You may have made the right call, but your "ruling" was not correct.

Just to limit the "what ifs" here, this is a thrown ball (not a batted ball) and the running lane did not come into play.

A fielder may position herself anywhere she darn well pleases.

A runner may take any base path to the base she darn well pleases. The runner has the right to any part of the base she wants - she does not have to take the part the defense "gives" her.

But, here is what these two cannot do:

The fielder cannot impede the progress of the runner unless she has the ball or is about to receive the ball. This is obstruction.

"About to receive" does not mean the same thing as "setting up to receive" or "ready to receive." It means the ball is closer to the fielder than the runner is.

Also, "impeding the progress" does not require contact.
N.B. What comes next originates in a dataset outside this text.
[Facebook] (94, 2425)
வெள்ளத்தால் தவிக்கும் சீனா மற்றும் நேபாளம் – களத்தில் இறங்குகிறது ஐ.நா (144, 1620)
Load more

Blocking the base and causing the runner to divert or slow down is also "impeding the progress."

The runner, for her part, cannot collide standing up with a fielder who has the ball. This is interference.

If the ball and runner arrive at the same time, and contact is incidental contact - not obstruction, not interference.

It sounds, from your description, that the ball arrived just before the runner. Unless the fielder's position impeded the progress of the runner (caused her to slow / change path) prior to the arrival of the ball, then this cannot be obstruction. It may be interference, but since it sounds like a bang-bang play, chances are this was just incidental contact.